Whereas ~500 hippocampal genes are potential targets of NRSF, increased NRSF levels after eFSE repressed only ~30 in the hippocampus, governed by the affinity of these genes to NRSF. Focusing on the developing dentate gyrus granule cells (DG-GCs), we test the key role of NRSF  in eFSE-mediated structural and functional defects, as will be uncovered by obtaining RNA-seq at single-cell resolution as well as NRSF-ChIP seq.

Intra-individual methylomics in rodents and humans as predictive biomarkers of early-life adversity-induced cognitive and emotional problems:

Genetic and environmental factors interact during sensitive periods early in life to influence mental health and disease via epigenetic processes such as DNA methylation. However, it is not known if DNA methylation changes outside the brain provide an ‘epigenetic signature’ of early-life experiences. In addition, large inter-individual variability often hampers the detection of experience-dependent and predictive changes of the methylome.
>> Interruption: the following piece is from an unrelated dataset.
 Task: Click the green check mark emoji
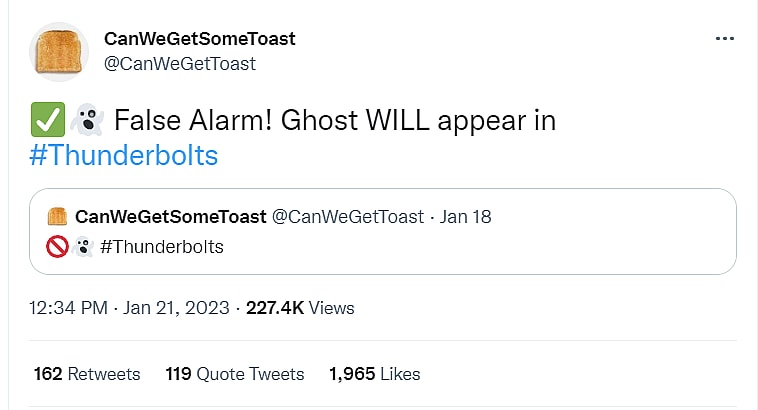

The lab employs a novel intra-individual approach by measuring DNA methylation from buccal cells of individual rats before and immediately after exposure to one week of typical or adverse early-life experience. We find that whereas inter-individual changes in DNA methylation reflect the effect of age, DNA methylation changes within paired DNA samples from the same individual reflect the impact of diverse neonatal experiences (figures attached above; link to paper).

            Ongoing studies are now examining intra-individual methylation profiles in human babies sampled in the first weeks of life and again at 1 year of age. We know their intervening history and early-life environment, and are assessing the cognitive and emotional outcomes. Working with the Mortazavi lab and with computational and AI approaches, we hope to establish an intra-individual methylome signature as a potential predictive marker of outcome following early-life adversity.